Activity. A verbatim copy of the records below, pictures omitted, is the task.

Entries supplied.
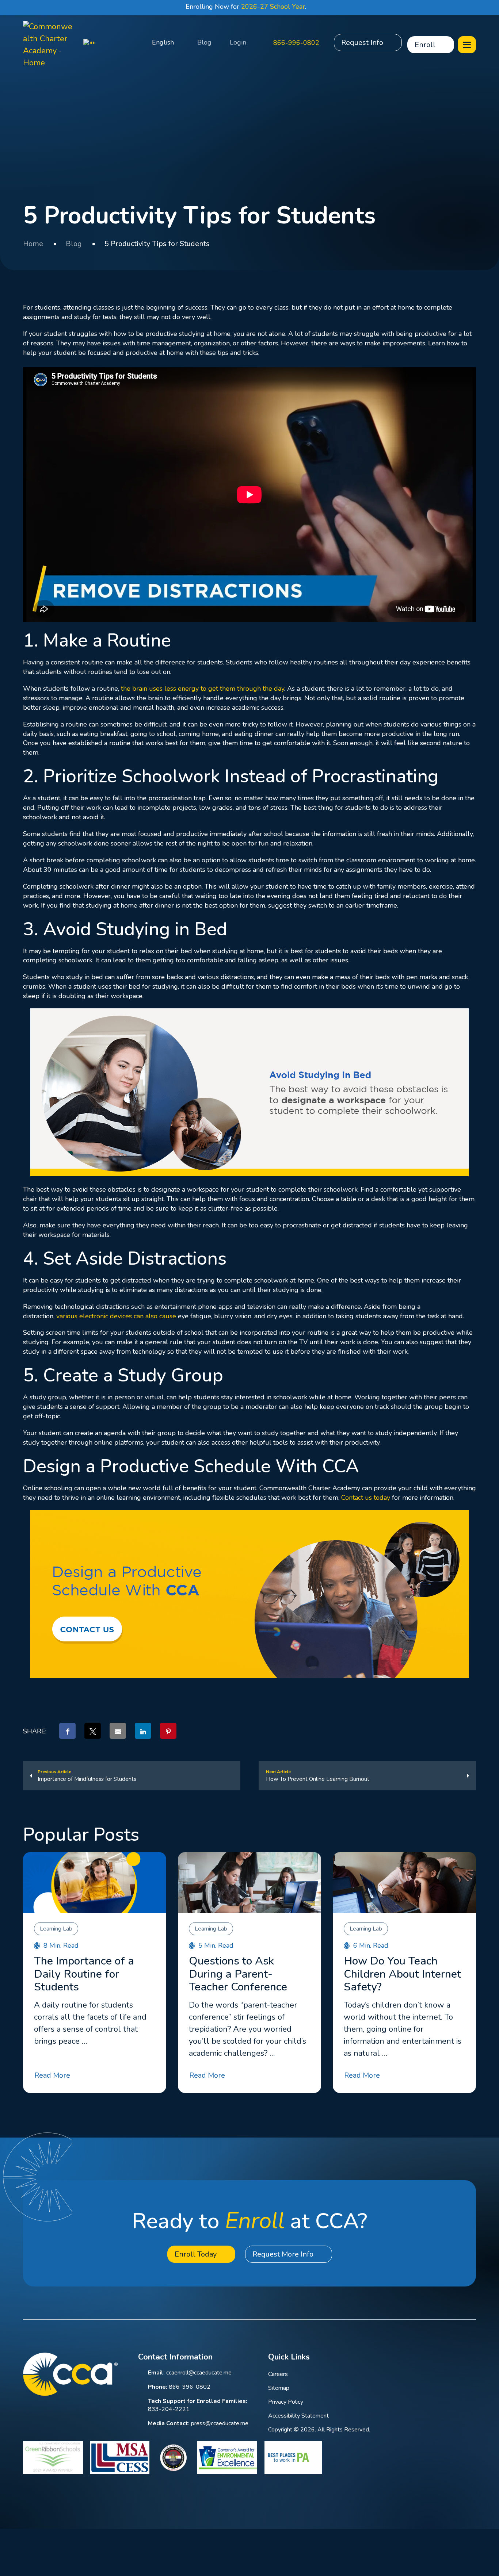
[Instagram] (452, 2358)
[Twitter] (433, 2358)
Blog (204, 42)
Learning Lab (56, 1929)
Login (238, 42)
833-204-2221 (169, 2409)
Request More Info (282, 2254)
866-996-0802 (296, 42)
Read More (52, 2075)
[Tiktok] (472, 2358)
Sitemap (278, 2388)
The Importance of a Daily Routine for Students (84, 1974)
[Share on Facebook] (67, 1731)
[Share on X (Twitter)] (92, 1731)
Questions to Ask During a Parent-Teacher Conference (238, 1974)
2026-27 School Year (273, 6)
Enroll (425, 45)
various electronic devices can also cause (116, 1316)
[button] (131, 42)
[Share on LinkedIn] (143, 1731)
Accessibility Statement (298, 2416)
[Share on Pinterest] (168, 1731)
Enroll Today (196, 2254)
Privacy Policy (285, 2402)
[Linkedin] (414, 2358)
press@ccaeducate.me (219, 2423)
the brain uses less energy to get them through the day (202, 688)
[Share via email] (118, 1731)
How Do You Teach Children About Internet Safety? (402, 1974)
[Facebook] (394, 2358)
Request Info (362, 42)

Task result.
[Instagram] (452, 2358)
[Twitter] (433, 2358)
Blog (204, 42)
Learning Lab (56, 1929)
Login (238, 42)
833-204-2221 (169, 2409)
Request More Info (282, 2254)
866-996-0802 (296, 42)
Read More (52, 2075)
[Tiktok] (472, 2358)
Sitemap (278, 2388)
The Importance of a Daily Routine for Students (84, 1974)
[Share on Facebook] (67, 1731)
[Share on X (Twitter)] (92, 1731)
Questions to Ask During a Parent-Teacher Conference (238, 1974)
2026-27 School Year (273, 6)
Enroll (425, 45)
various electronic devices can also cause (116, 1316)
[button] (131, 42)
[Share on LinkedIn] (143, 1731)
Accessibility Statement (298, 2416)
[Share on Pinterest] (168, 1731)
Enroll Today (196, 2254)
Privacy Policy (285, 2402)
[Linkedin] (414, 2358)
press@ccaeducate.me (219, 2423)
the brain uses less energy to get them through the day (202, 688)
[Share via email] (118, 1731)
How Do You Teach Children About Internet Safety? (402, 1974)
[Facebook] (394, 2358)
Request Info (362, 42)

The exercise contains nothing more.